This proposition is wrong at several level. First:
I can do it now via the console. Enjoy the insults the devs have inflicted upon you.

It's inept to compare an in-game way to accomplish something and the console. People always say by example about fast travel, "if you don't want it, don't use it". It would be true for the console by example, but plain stupid for an in-game feature like fast travel (which influenced the way the game is designed beyond the simple fact to be able to fast travel). It's the same for this. Console is outside the game. It's not part of the experience.
The experience while we're at it: a versatile character is not part of it. Like most RPG, there is an part of personalisation. If you can reset skills, you don't increase the possibilities, it's the opposite, you limit them to only one: being able to do everything. To answer to the "you can learn different things argument"
Yes, and you can already do it in skyrim, it has nothing to do with respec. But like in real life, you can't master everything. The "real life" argument is pointless anyway, this is a game design problem.

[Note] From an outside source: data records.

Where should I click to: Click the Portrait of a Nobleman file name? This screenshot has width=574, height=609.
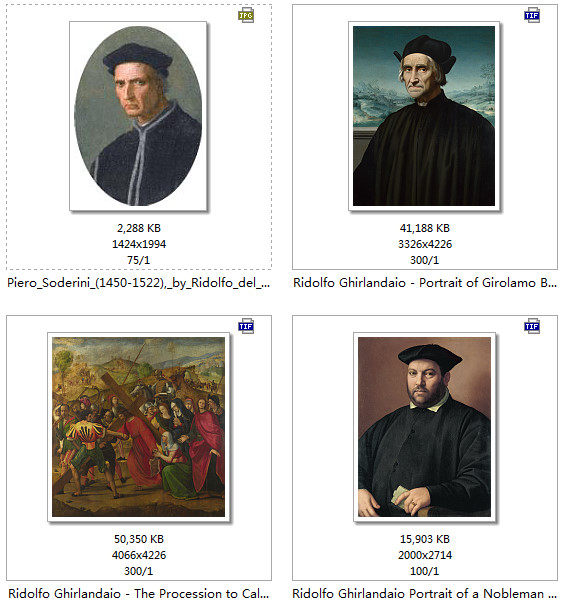point(425,594)
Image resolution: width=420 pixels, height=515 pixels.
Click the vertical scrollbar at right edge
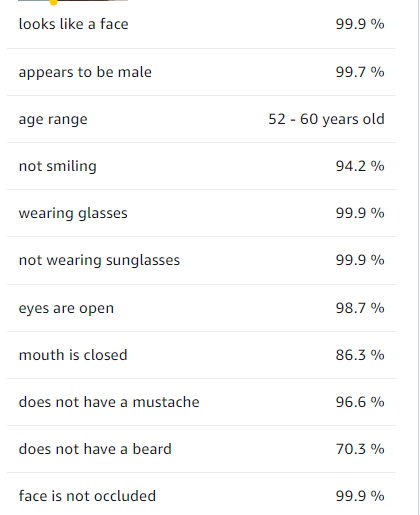click(x=418, y=257)
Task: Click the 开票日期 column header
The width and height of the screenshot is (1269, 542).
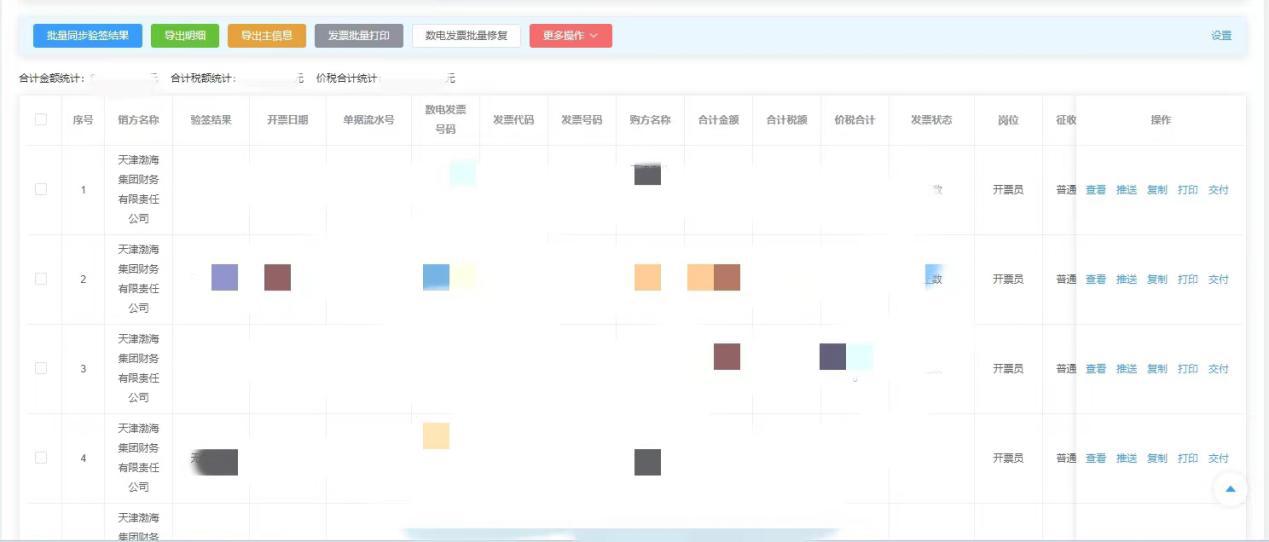Action: pyautogui.click(x=287, y=120)
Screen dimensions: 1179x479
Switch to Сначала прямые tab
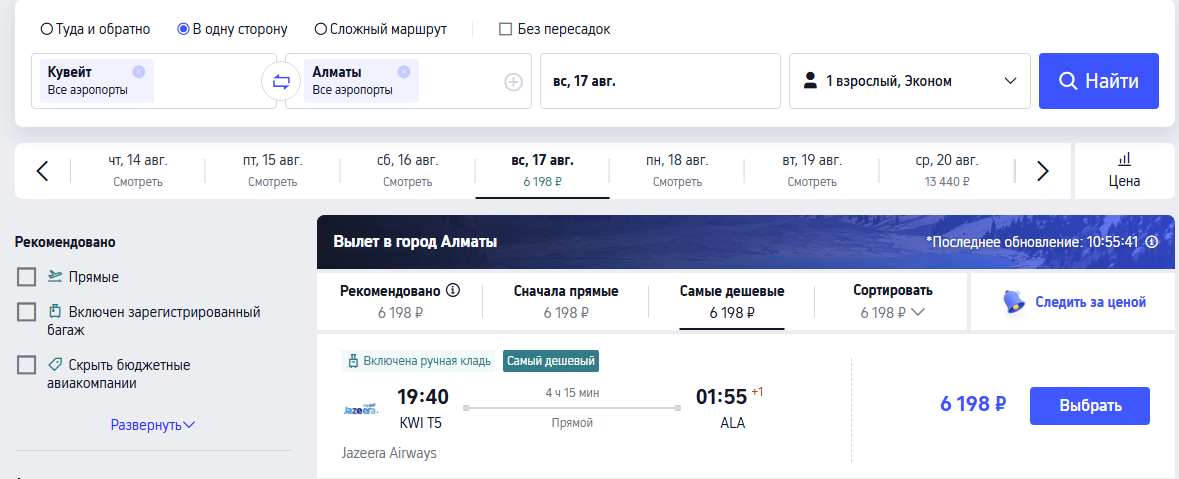pos(566,302)
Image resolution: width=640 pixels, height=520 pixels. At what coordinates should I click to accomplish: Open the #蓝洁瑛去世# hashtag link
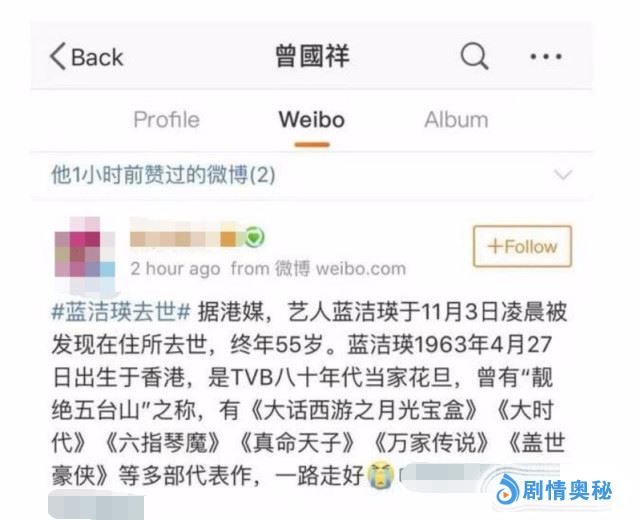pos(121,312)
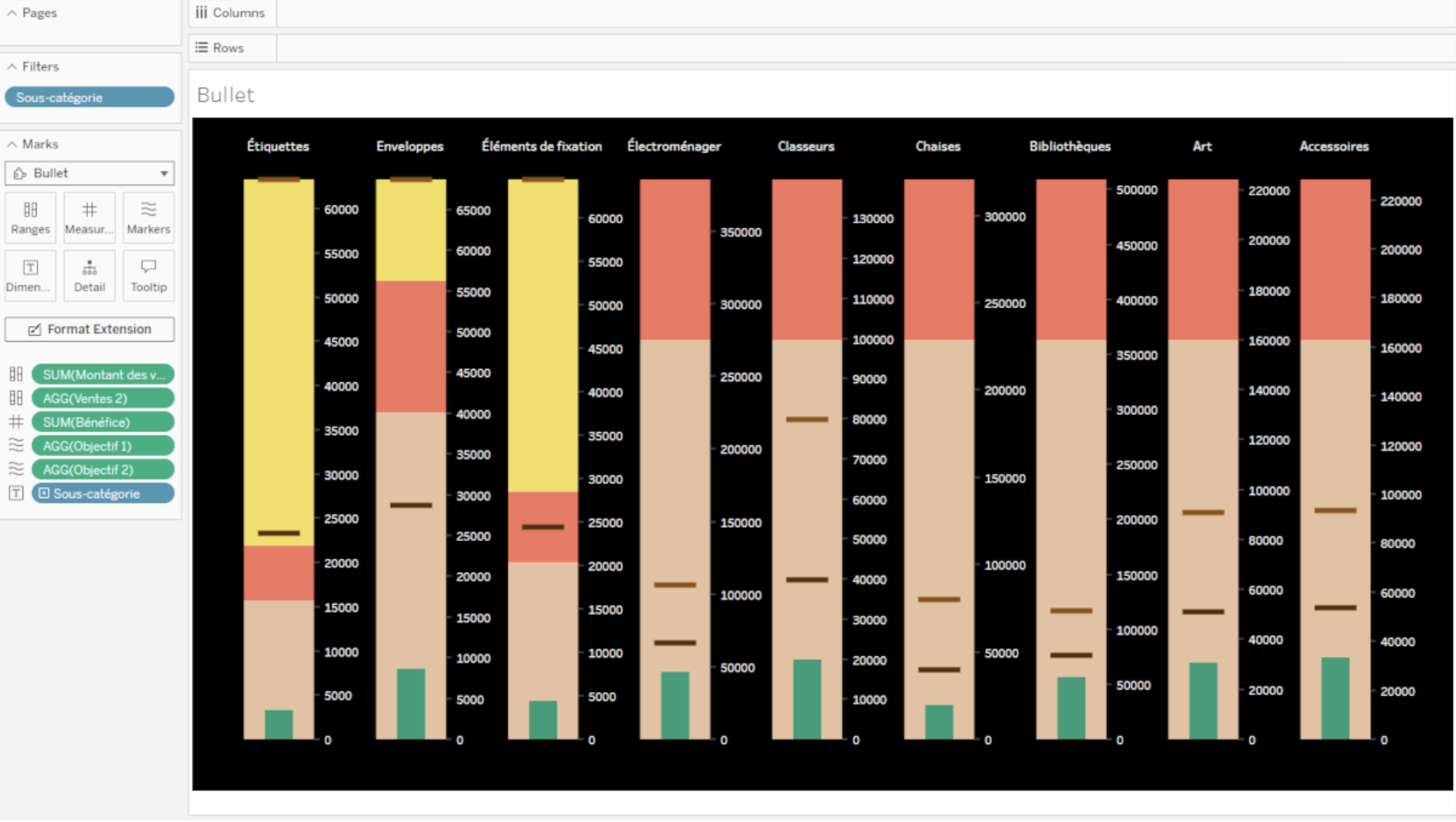Select the Électroménager column header
Image resolution: width=1456 pixels, height=822 pixels.
(x=673, y=146)
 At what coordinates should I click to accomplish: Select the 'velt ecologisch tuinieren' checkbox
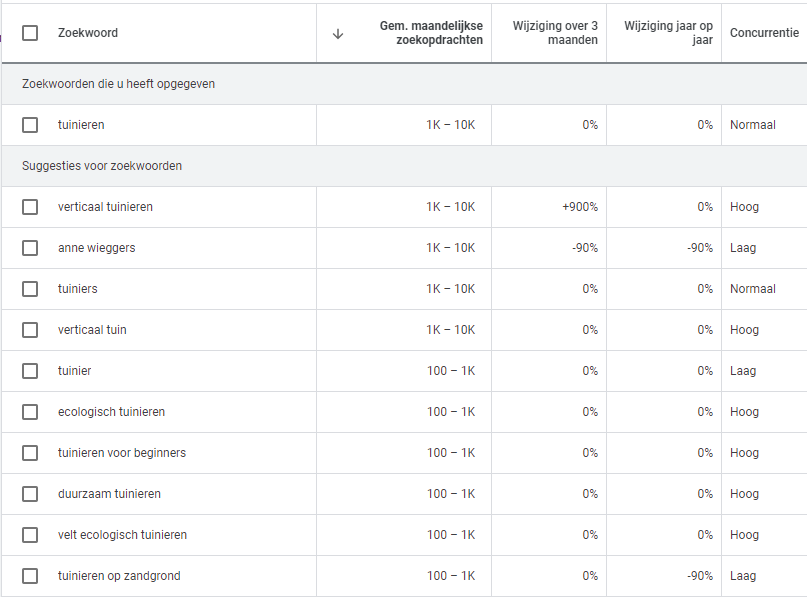30,535
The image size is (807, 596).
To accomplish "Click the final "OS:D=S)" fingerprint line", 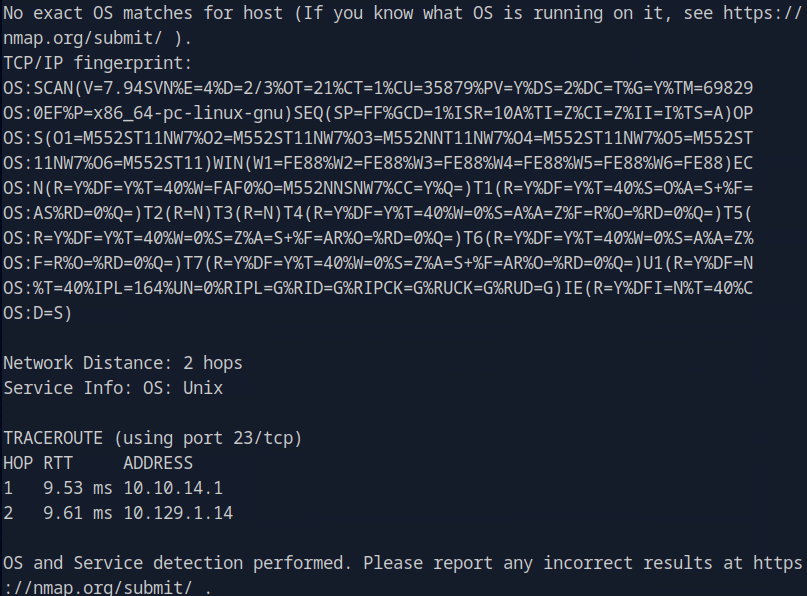I will [38, 313].
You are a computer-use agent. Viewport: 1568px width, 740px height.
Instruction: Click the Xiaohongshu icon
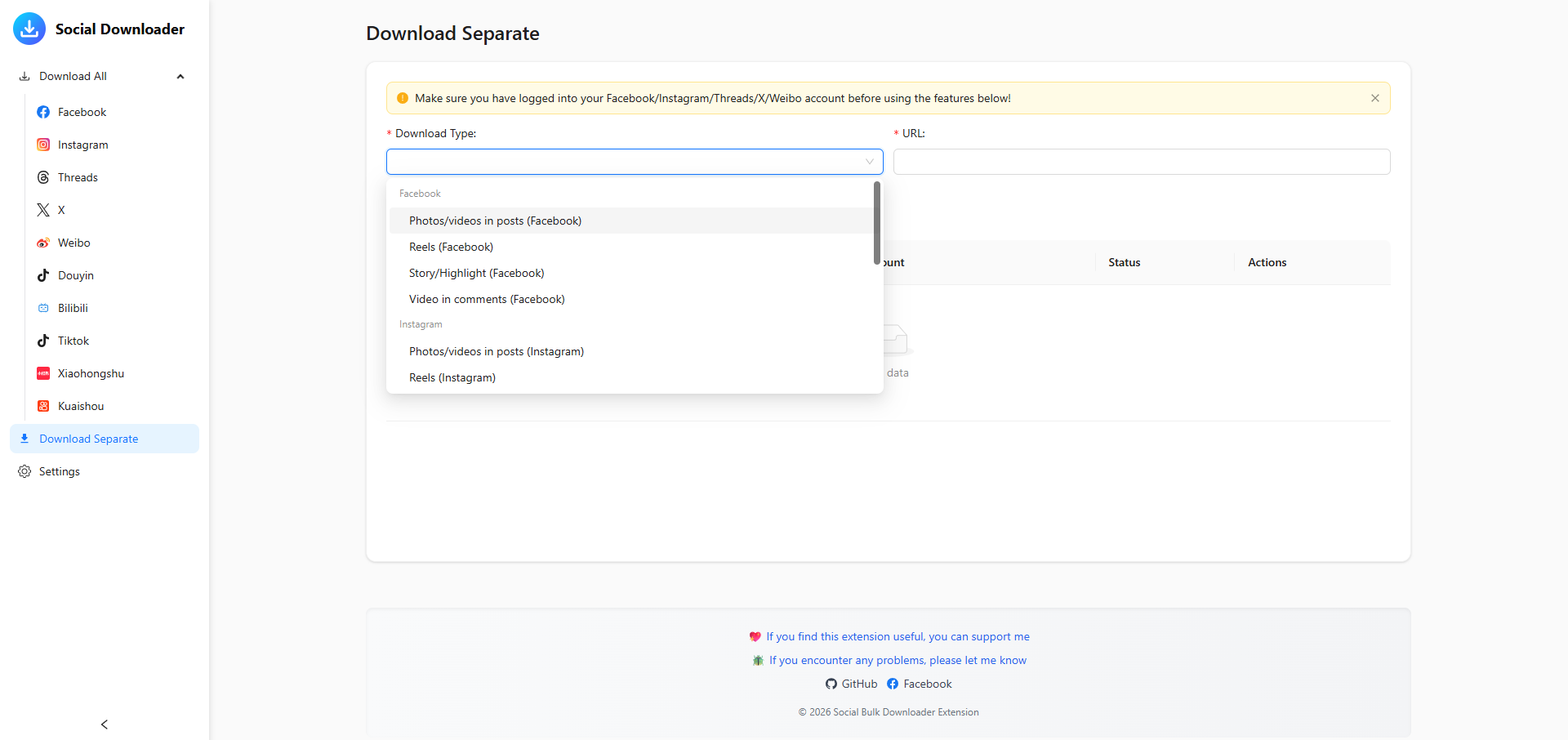43,373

Specialisation improve the game because making choice is fun to most people (it's why bioware allows you to make moral choice, it's why a lot rpg propose different classes to begin with and it's why you can't master everything in skyrim).
If you don't like it, three solutions: create a mod/use the console if you want/can, live with it, or simply find you a game more adapted to your tastes because the problem is not a flaw in skyrim, it's just an incompatibility between your vision of this rpg and the devs one. No one is better, it's just not yours the devs chose in the end (and it's a relief)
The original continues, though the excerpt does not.